The baseline CL approach for the discussed paper is a work from Platanios et al. (2019) based on the notion of model competence. The model competence is a function in the [0,1] range which determines which examples can be sampled at every training step. The example difficulty is projected onto the [0,1] range, and the mini-batch sentence pairs are sampled from the examples with a difficulty lower than the current competence.
Norm-based Curriculum Learning
Liu et al. propose to define sentence difficulty as the sum of the norm of each word embedding vector. This choice is motivated by evidence that:
- the word vector norm decreases with the word frequency, so that less frequent words, which are more difficult to learn, have a higher norm.

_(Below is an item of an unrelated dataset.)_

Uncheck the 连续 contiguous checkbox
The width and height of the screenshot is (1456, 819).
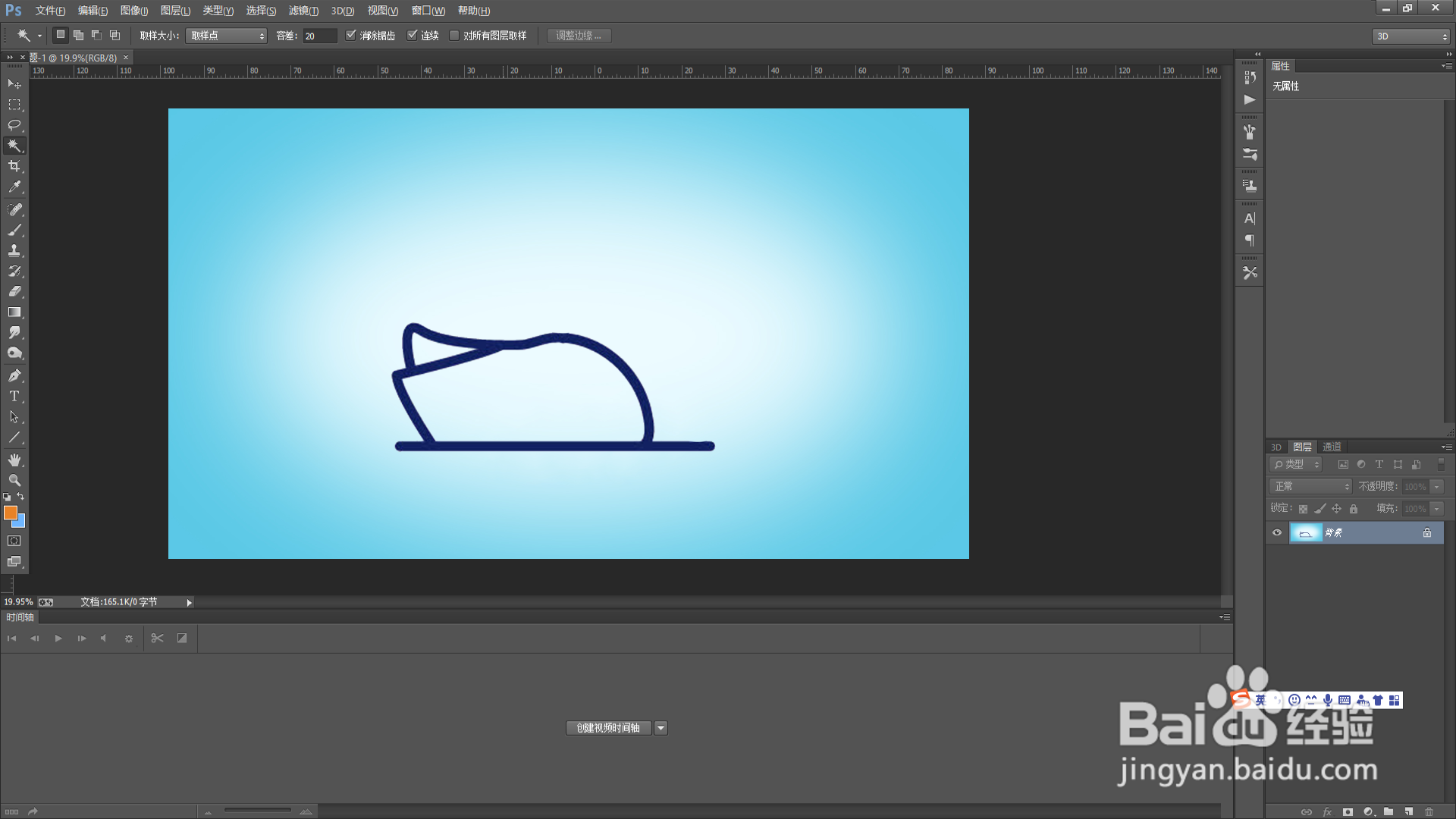click(x=413, y=36)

- polysemous words tend to have an average norm weighted over its various contexts. Thus, the vectors representing context-insensitive words have a higher norm. These words, usually found in specific contexts, should be regarded as significant words. The more significant words in a sentence, the less common it will be, and the more difficult to learn.
- longer sentences are more difficult to learn, thus word vector norms are added.
In summary, with this metric, long sentences and sentences consisting of rare words or significant words will tend to have a high sentence difficulty for CL. This criterion combines linguistically motivated features (word frequency and sentence length) as well as model-based features (word significance, which depends on the embedding model and can be easily computed).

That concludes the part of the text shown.